_Task directions_
Count the lines in the data below that contain the string "resolution", treating uppercase and lowercase as different. Give only the number.

_The input_
——

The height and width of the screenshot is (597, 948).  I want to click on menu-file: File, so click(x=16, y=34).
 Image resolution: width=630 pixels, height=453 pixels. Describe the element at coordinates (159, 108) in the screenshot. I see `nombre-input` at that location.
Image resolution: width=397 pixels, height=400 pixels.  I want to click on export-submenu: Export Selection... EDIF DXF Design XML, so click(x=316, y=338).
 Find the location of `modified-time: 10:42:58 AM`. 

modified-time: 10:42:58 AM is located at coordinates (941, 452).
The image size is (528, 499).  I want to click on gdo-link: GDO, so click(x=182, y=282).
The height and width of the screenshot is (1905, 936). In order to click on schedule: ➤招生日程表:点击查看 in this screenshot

——

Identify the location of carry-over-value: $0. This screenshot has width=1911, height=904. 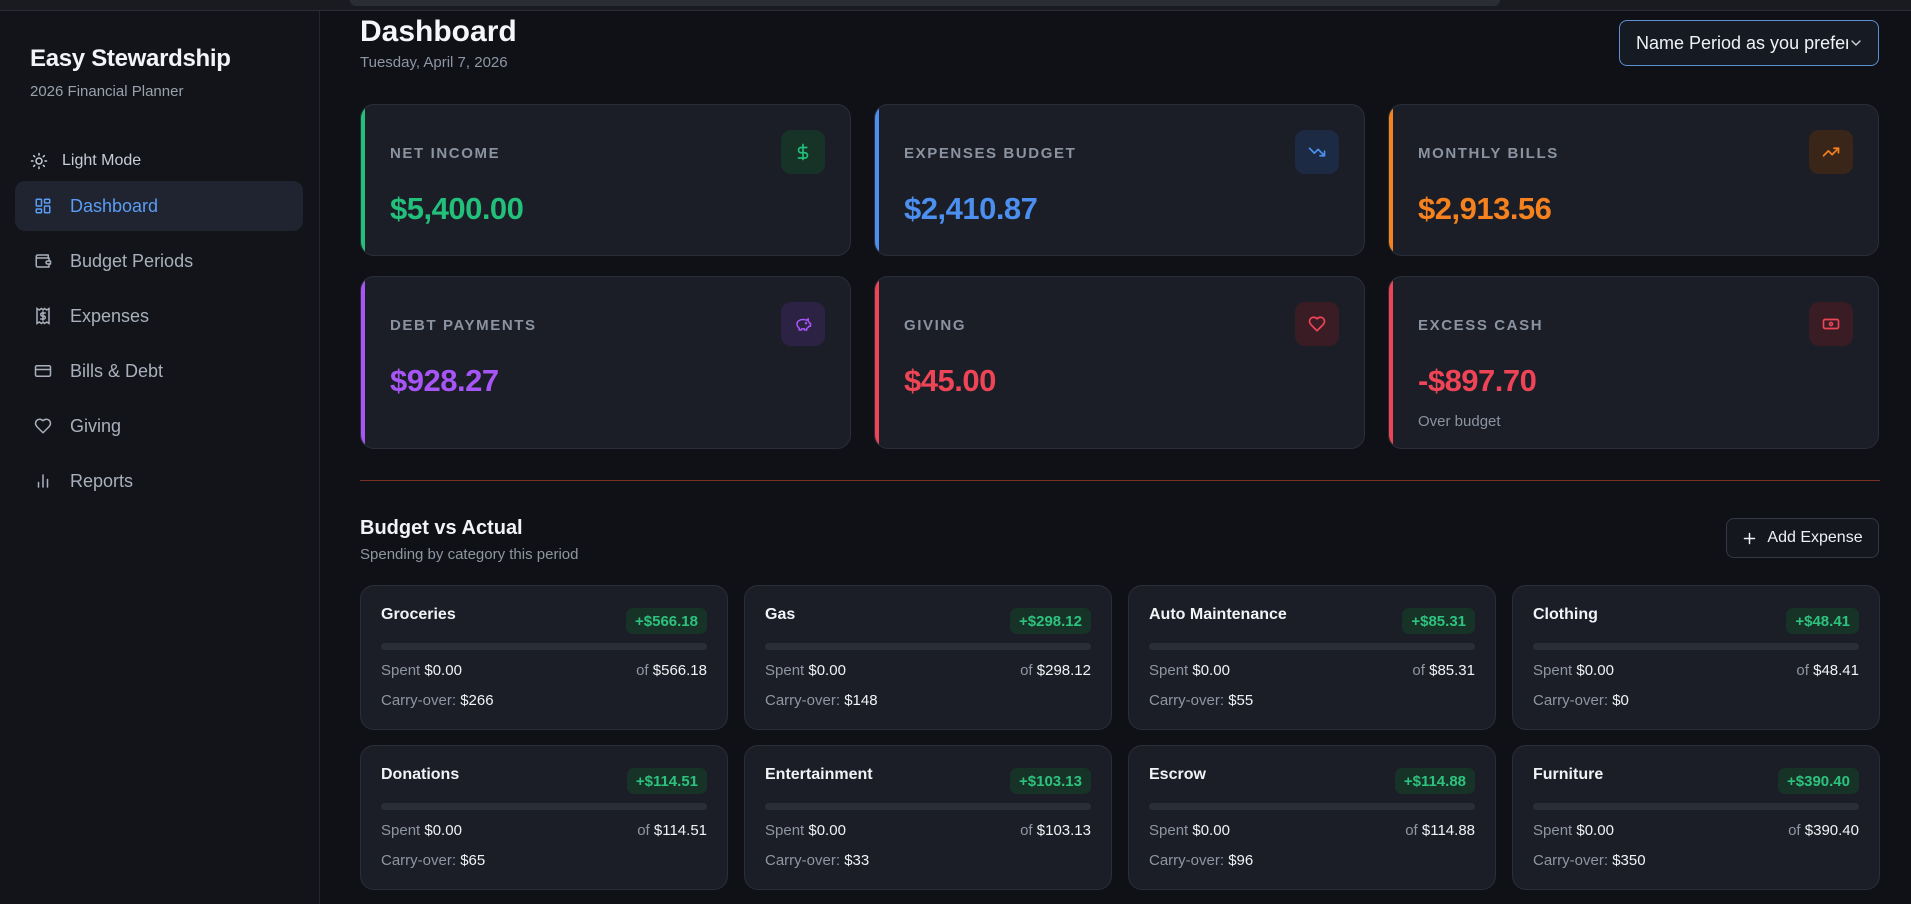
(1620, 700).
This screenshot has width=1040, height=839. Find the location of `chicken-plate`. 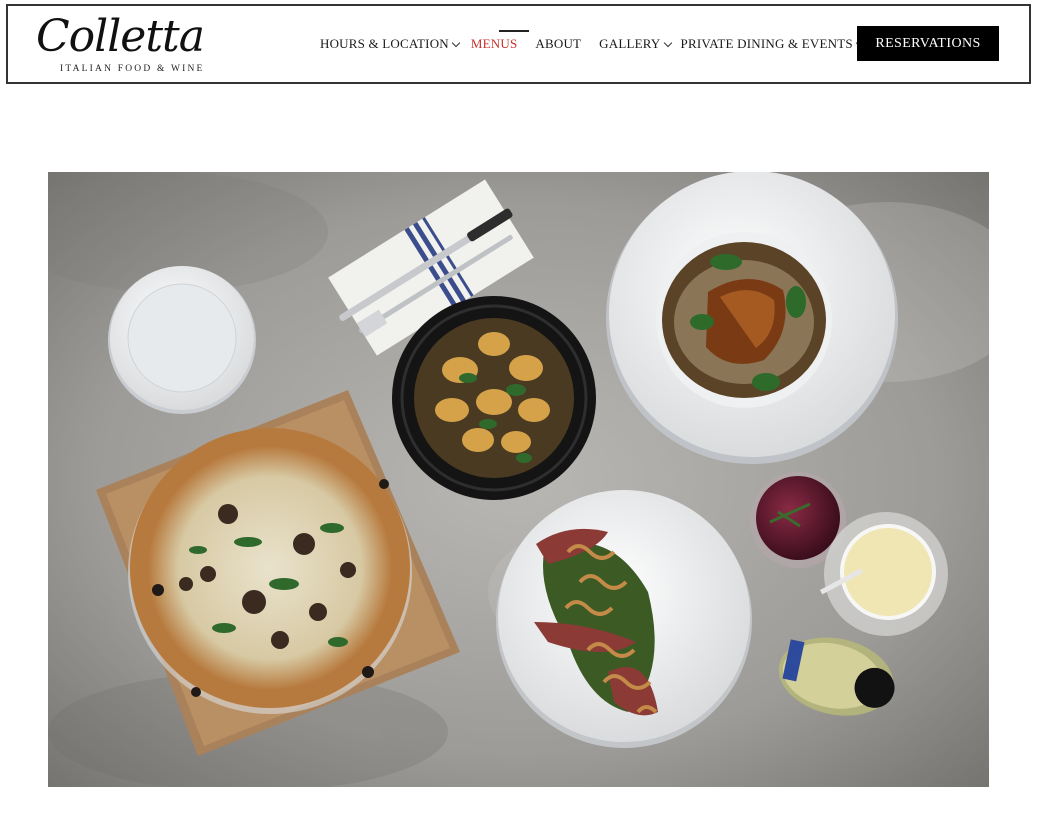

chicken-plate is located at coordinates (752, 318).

——

_Solution for this problem_
2